DATASET EXCERPTS below:

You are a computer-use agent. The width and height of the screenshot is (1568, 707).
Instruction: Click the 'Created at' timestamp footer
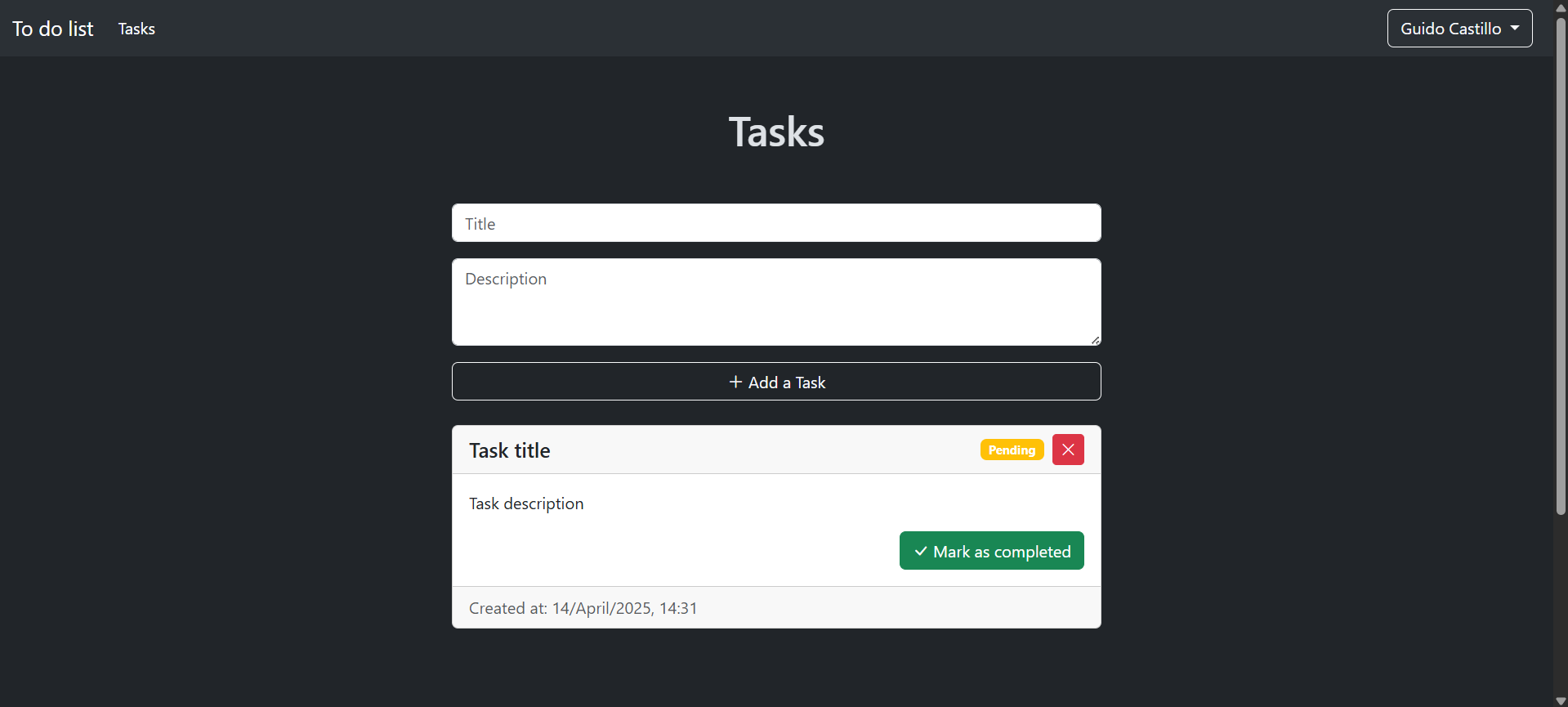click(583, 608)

End of DATASET EXCERPTS.
DATASET EXCERPTS below:

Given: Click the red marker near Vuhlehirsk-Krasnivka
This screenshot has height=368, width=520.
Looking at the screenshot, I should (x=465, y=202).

End of DATASET EXCERPTS.
DATASET EXCERPTS below:

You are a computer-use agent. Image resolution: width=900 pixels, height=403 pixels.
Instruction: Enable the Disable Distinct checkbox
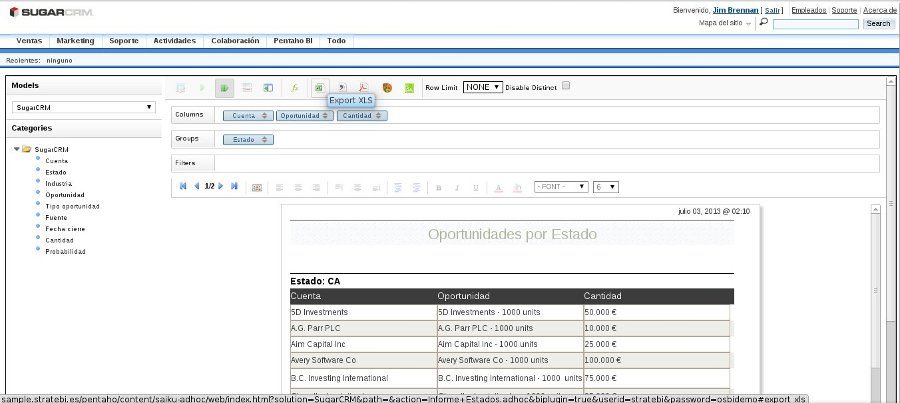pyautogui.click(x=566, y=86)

End of DATASET EXCERPTS.

▸ **PROBLEM DETAILS**
A copy of each line in the data above that holds the string "computer" is needed.

▸ **ANSWER SECTION**
You are a computer-use agent. The width and height of the screenshot is (1568, 707).
You are a computer-use agent. Image resolution: width=900 pixels, height=403 pixels.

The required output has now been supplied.